Now, the wise man also told me never to agrue with a person unless you’re ready for battle. My blood sugar’s low, which makes it difficult to bit my tongue. “I find it amazing that you find a problem with that. I swear, you can’t cook, can’t sew, you have no hobbies but yet you’re very talented at making problems out of nothing. I won’t complain, at least you got something I can brag about.” I ate my sandwich.
She shook her head. “I’m just concerned! I didn’t see you at all this week. And here you are coming in at 2:30 in the morning. Jessica,” who’s her best friend with no man, “said that whenever a man comes home this late from work, he’s obviously cheating or hanging with his boys.”
“Oh well, if Jessica said, it its obviously true. Why bother arguing or proving her wrong. Hell, if she said I have a baby horse because I had sex with a robot, it’s gotta be true.”
She slammed her fist on the counter. “Why do you always talk to me that way?”
“BABE. Look at me. I’m covered in every sauce in the restaurant. I’m falling asleep and I’m striving. And here you go arguing with me!”
“Because I don’t feel as if you’re trying to do better this relationship. All you care about is yourself and this stupid job. You get no rewards or respect. And yet you care about that more than me.”

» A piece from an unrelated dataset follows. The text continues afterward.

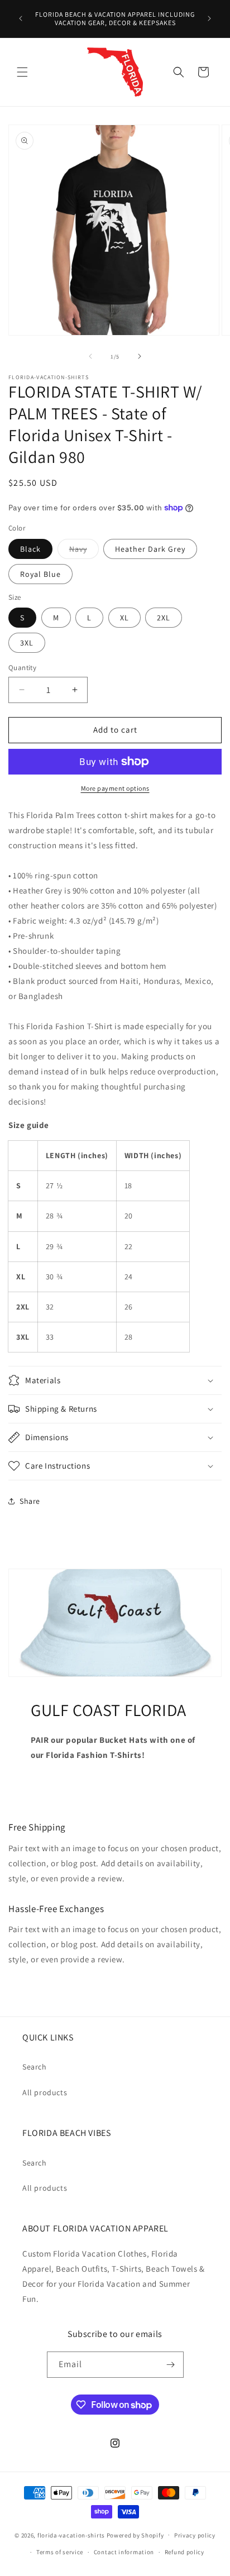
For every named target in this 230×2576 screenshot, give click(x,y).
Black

I gave her a WTF look. “Really? Babe? Really?” I then reminded her that I spend two days a week, Monday and Tuesday, with her and only her. I always come straight home. The reason I work these hours are because the bussers are lazy and have other priorities. Not to mention, I had to take as much money as I could to pay for my school, $1800 a sememster, out of pocket! I refuse to get student loans because I saw how that was killing my parents. I then reminded her that I’ve been putting in applications every week to get out of the Shelly Sholes. I even reminded her that she helped me fill out the application packets. I say ‘reminding her’ because it seemed like our arguments lately were basically repeating the same arguments we’d been having all the time.
“I just don’t feel close to you any more,” she said. “I’m afraid that I could be wasting my time on you. I want to get married soon and I don’t want some man that’s just going to work all his life and not have time for family.”

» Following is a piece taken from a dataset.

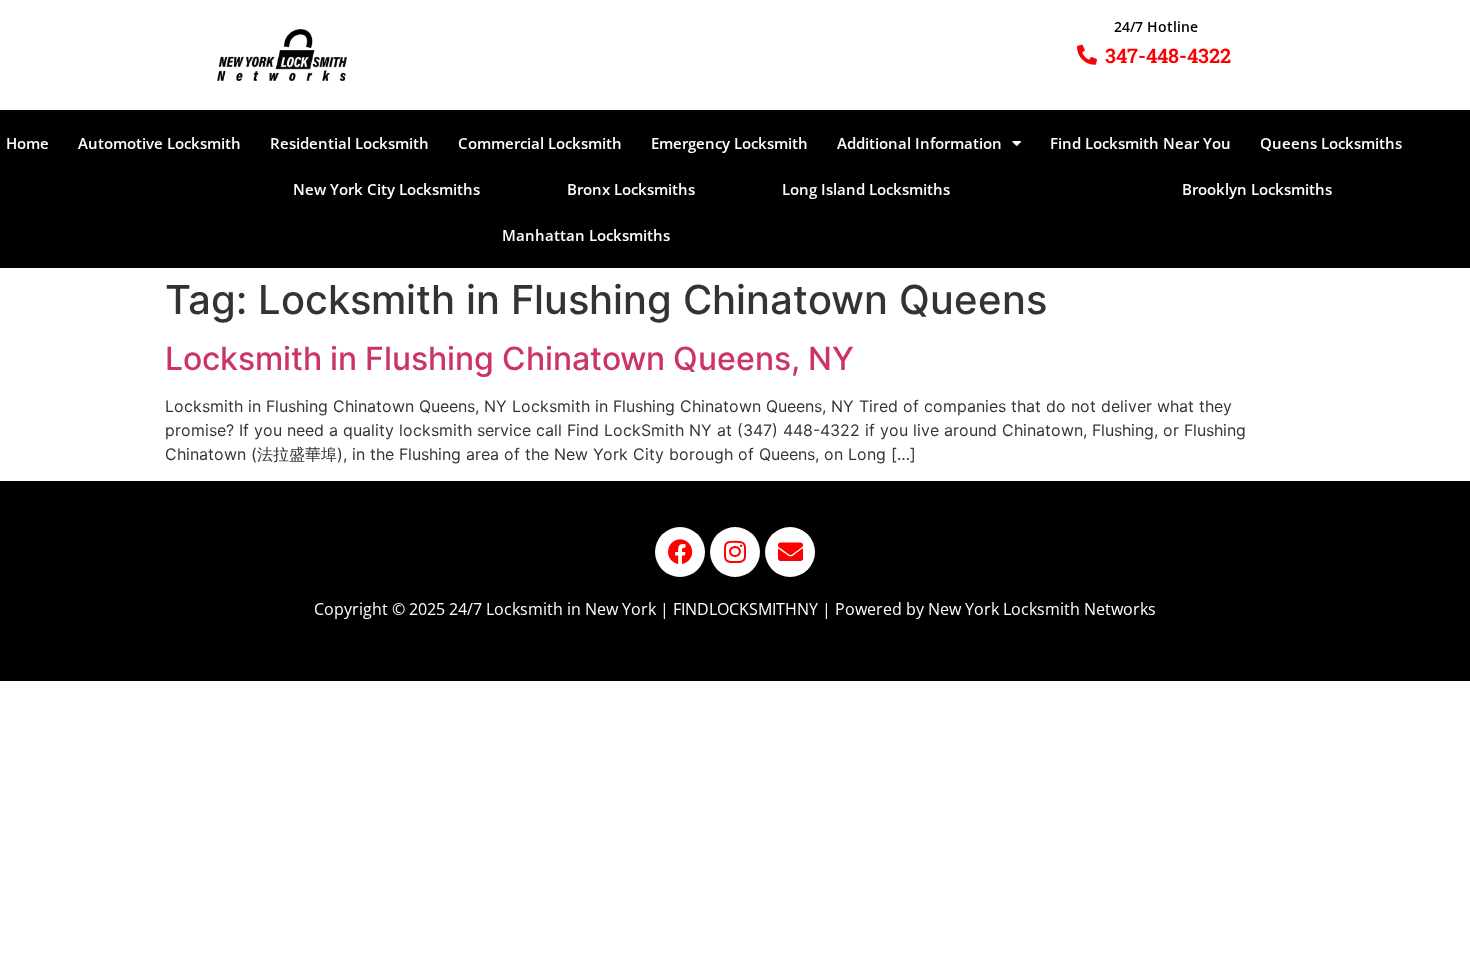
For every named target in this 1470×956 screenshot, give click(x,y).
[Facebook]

At the risk of repeating myself, I said, “Babe, I’m trying. Be patience. Now let me get some sleep, please.” I started to our bedroom.
However, she said under her breath, “That’s what I liked about jessica’s ex-boyfriend. He had a job and he spends almost every day with her.” Notice she said ‘ex.’
“Maybe you should be with him then.”
“Maybe I should. He knows how to talk to a woman,” No! The truth was that Jessica’s ex-boyfriend was so whipped, she lost respect for him and dumbed him. But I was suppose to be like him?
“Here’s an idea,” I said, “let just argue all night long so I can oversleep, miss work, get fired and have you pay all the bills.
“I don’t feel like your trying hard enough.” She said.
“It’s hard to try when I’m dead tired, have to get up in the morning, hungry as hell, and we’re having the same argument over and over. Tell you what: since you like this argument so much, how ‘bout I record this argument so the next time you want to have it you can just play it back with headphones? Then I could get some sleep and some peace and quiet.”
Her eyes grew. “Oh I got your piece and quiet!” She stormed into the bedroom and slammed the door. Seconds later, she threw out a blanket and pillow, then slammed the door harder. Damn it! Now I have to wear this same uniform and the same dirty draws and socks.
Hell, as long as she’s quiet.
What do you think? Is this the best way for Nicholas to solve this argument? Do you think Chante could have been more patient?